Cordulegaster boltonii - Golden-ringed Dragonfly

Phylum: Arthropoda - Class: Insecta - Order: Odonata - Family: Cordulegastridae

Golden-ringed Dragonfly, Cordulegaster boltonii (male)


The Golden-ringed or Gold-ringed Dragonfly is a beautiful insect with a black body patterned with gold rings and a pair of bright green eyes that just meet at the top of the head.

Golden-ringed Dragonfly, Cordulegaster boltonii (male) - closeup of head and thorax

This is a very large dragonfly and quite noisy when in flight, so that some people find it rather intimidating and fear that it might sting. (It will not, of course!) The male and female are similar in appearance and colouring, but the claspers near the end of the abdomen and the waisted abdomen of the male readily distinguish it from the more cylindrical female, whose body terminates in a long ovipositor. This dragonfly has a wingspan sometimes exceeding 10cm. Body length is typically 7.5cm in males and 8.5cm in females, making it the largest British dragonfly by body length. The picture above and the one immediately below show male Golden-ringed Dragonflies.

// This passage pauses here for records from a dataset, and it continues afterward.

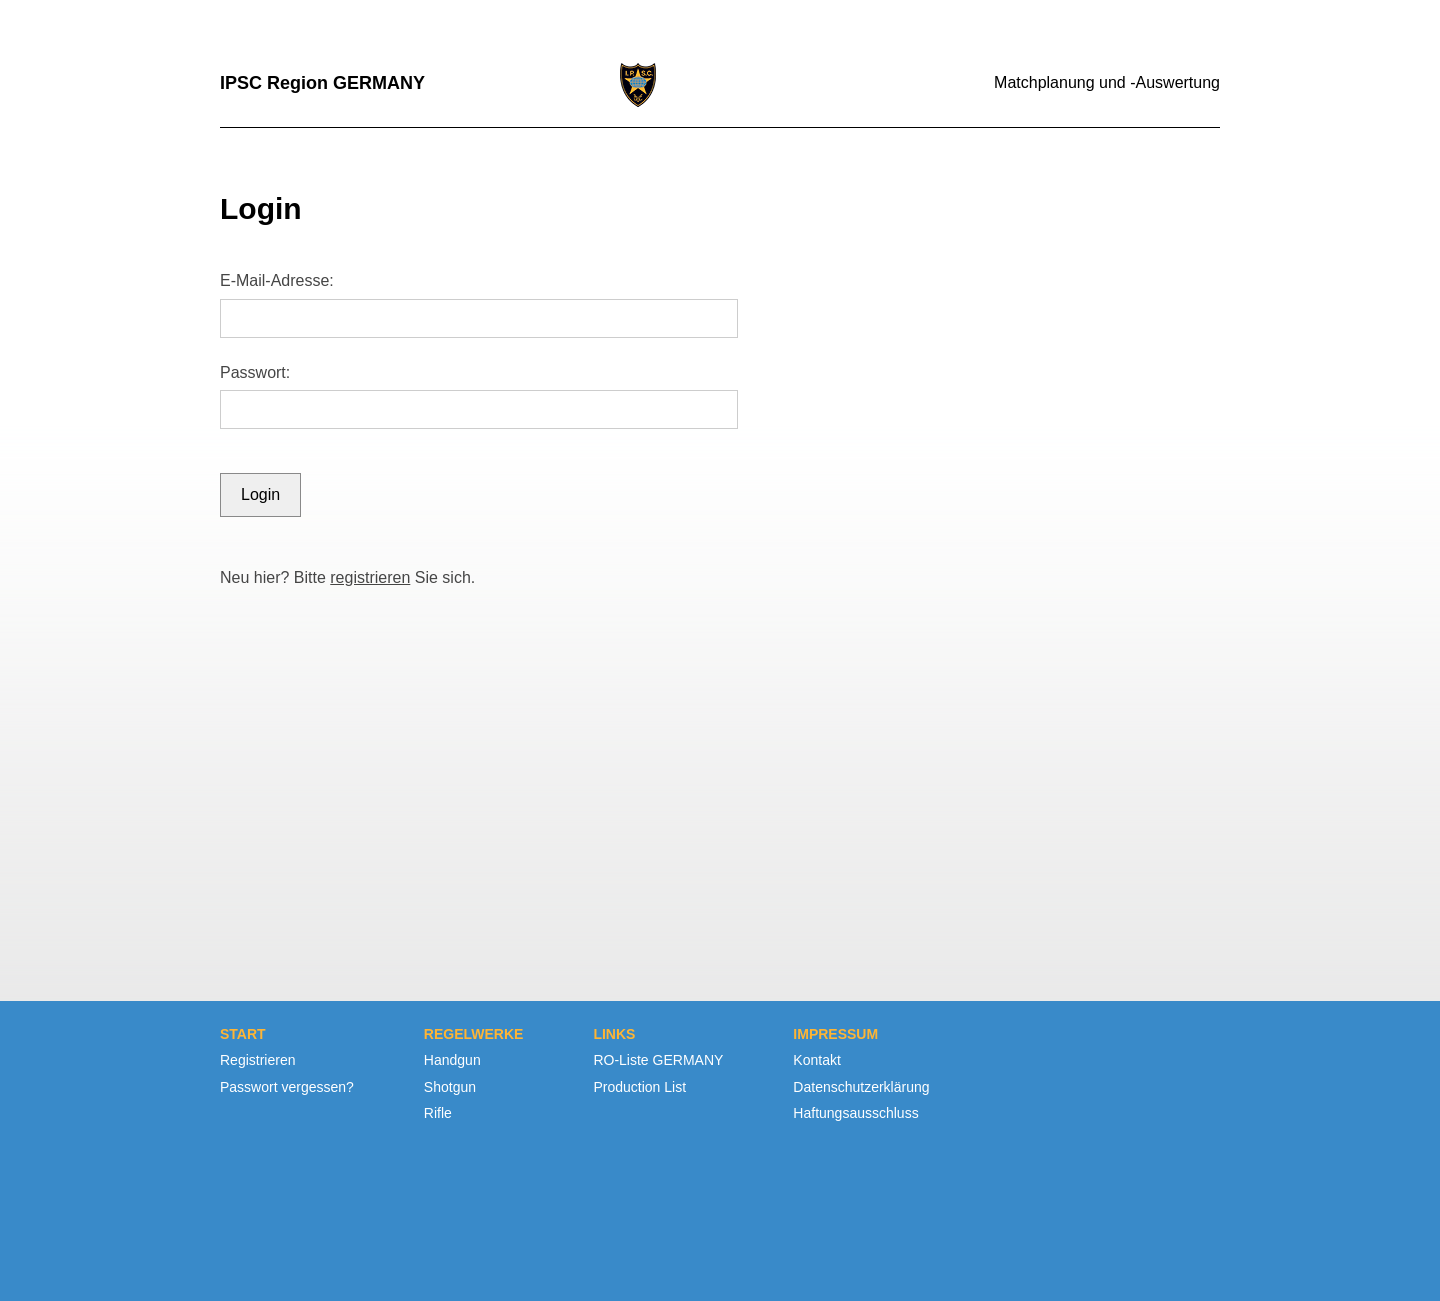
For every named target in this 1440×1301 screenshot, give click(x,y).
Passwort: (255, 372)
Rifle (438, 1113)
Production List (639, 1087)
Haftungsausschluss (855, 1113)
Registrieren (257, 1060)
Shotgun (450, 1087)
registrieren (370, 577)
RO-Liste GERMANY (658, 1060)
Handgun (452, 1060)
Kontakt (816, 1060)
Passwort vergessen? (287, 1087)
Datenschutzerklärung (861, 1087)
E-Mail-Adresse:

Golden-ringed Dragonfly, Cordulegaster boltonii (male), Yorkshire


The Golden-ringed Dragonfly favours acidic rivers and streams, but look out for it also over ponds and lakes that are either fed by or near to suitable flowing water and on wet heaths and moors.


In Britain this lovely dragonfly is widely distributed and common in southern England, throughout Wales, and mainly on the western side of northern England and Scotland. (This species is not conclusively confirmed as occurring in Ireland.) On mainland Europe the Golden-ringed Dragonfly is distributed across central and southern countries, and its range extends across the Middle East and in to Asia and parts of India.

Flight period

In the south of Britain, Golden-ringed Dragonflies can be seen on the wing from late May or (most years) early June right through to the end of September. These fast-flying dragonflies sometimes foray well away from their natal river or stream in search of food. While in flight they use their legs as a 'net' to capture other insects, including large butterflies and even bees, which they take to a perch and then eat, discarding the wings.